August 24, 2021
On Friday August 20, 2021 the Employee Benefits Security Administration (EBSA), acting on behalf of the Departments of Labor, Health and Human Services (HHS), and the Treasury (Agencies), published FAQs granting relief to employers from transparency requirements under the Consolidated Appropriations Act (CAA) prescription and pharmacy reporting and the Final Transparency in Coverage Rules (e.g., the 3 machine-readable files) (TiC). Under previous guidance, these rules would have become effective in December of 2021 and January of 2022, respectively.
How We Got Here
With support and guidance from our members, Business Group on Health, along with other members of the P4ESC coalition, played a prominent role in tri-agency outreach (joint letter and August conference call) to urge and secure this relief.
During the August conference call with the Agencies, the Business Group drove home the message that employers support and desire transparency for their plans and their employees – having invested heavily for many years in navigation, estimation and decision-making tools to help employees and other plan participants make informed health care decisions and to help bend the cost curve. However, the TiC Rules and the CAA requirements, as well as the implementation timelines, were truly unworkable for employer plan sponsors to satisfy unilaterally – putting employers in an untenable position vis-à-vis their carriers, third-party administrators (TPAs) and pharmacy benefit managers (PBMs). The Business Group also highlighted employers’ concerns about the potentially duplicative and overlapping reporting requirements, especially as they relate to prescription drug pricing. It was a robust discussion, and we believe that the Agencies took note.
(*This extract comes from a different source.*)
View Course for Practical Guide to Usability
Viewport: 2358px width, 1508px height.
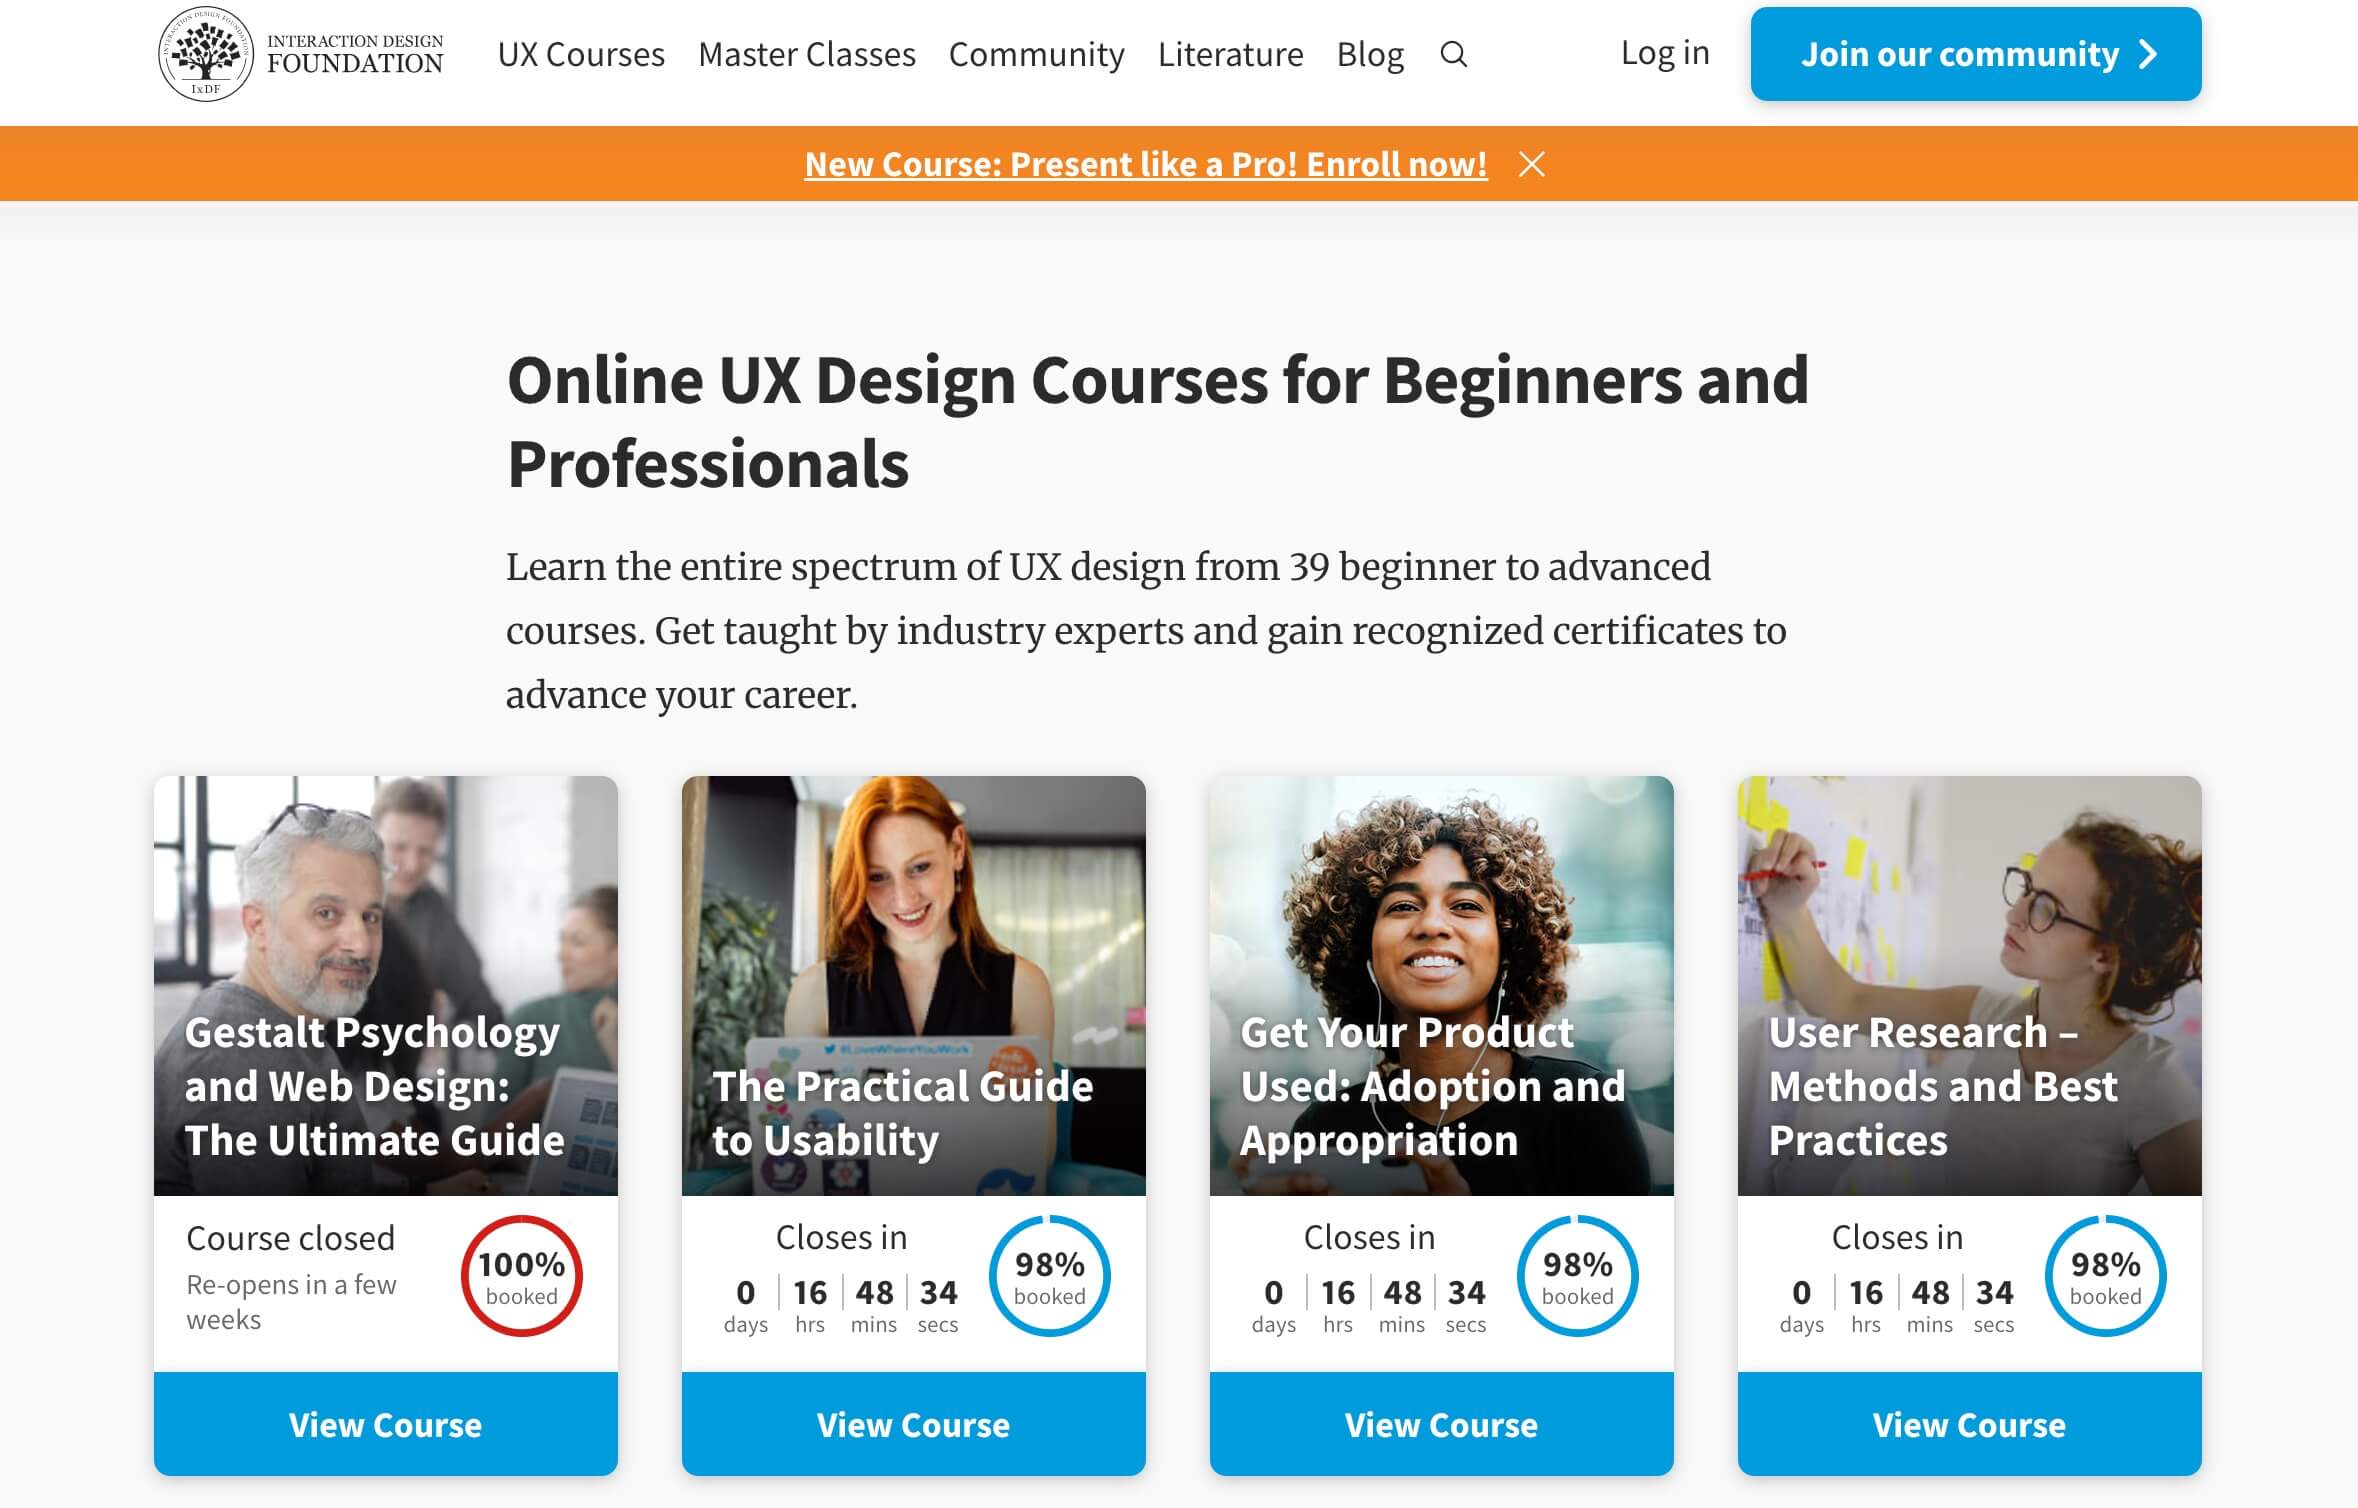pos(914,1424)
Key Takeaways from the Published FAQs
The EBSA FAQs provide immediate and broad relief from the transparency requirements as follows:
Machine-readable files of In-network rates (INN), out-of-network allowed amounts and billed charges (OON) due in January 2022:
Agencies will defer enforcement of the TiC Final Rules’ requirement to publish the INN and OON machine-readable files until July 1, 2022.
Machine- readable File for Covered Prescription Drugs due in January 2022:
Agencies will defer enforcement of the TiC Final Rules’ requirement that plans and issuers publish machine-readable files relating to prescription drug pricing pending further rulemaking.
Prescription Drug Reporting under the CAA first due in December 2021:
Agencies will defer enforcement for the first deadline for reporting on December 27, 2021 and the second deadline for reporting on June 1, 2022, pending the issuance of regulations or further guidance.
The FAQs also address several other facets of the TiC Final Rules, providing information about good faith compliance for group health plans and others with several other provisions. We encourage our members to review the FAQs in their entirety and consult with their internal legal counsel as necessary.
Support for Transparency
The Business Group strongly supports the objectives and promise of broad transparency. Our members have long considered transparent and accessible cost and quality data as key elements for driving change in how health care is purchased and contracted for by health plans and how patients shop for health care.
While transparency is important, implementing it the right way is critical. We expect that the additional rulemaking may take some time. We look forward to working with the Agencies and engaging our members to help inform future rulemaking. Any new requirements must consider the role of all system stakeholders in how transparent information is delivered. It should be done in a way that minimizes the administrative burden but still provides accessible information to those who would most benefit from this data.
It is also important to note that while the FAQs defer enforcement, they do not defer the requirements. Employers should continue working with their partners to develop a compliance plan and examine ways to make the transparency data, once available, accessible to patients to facilitate shopping for health care services.
We provide this material for informational purposes only; it is not a substitute for legal advice.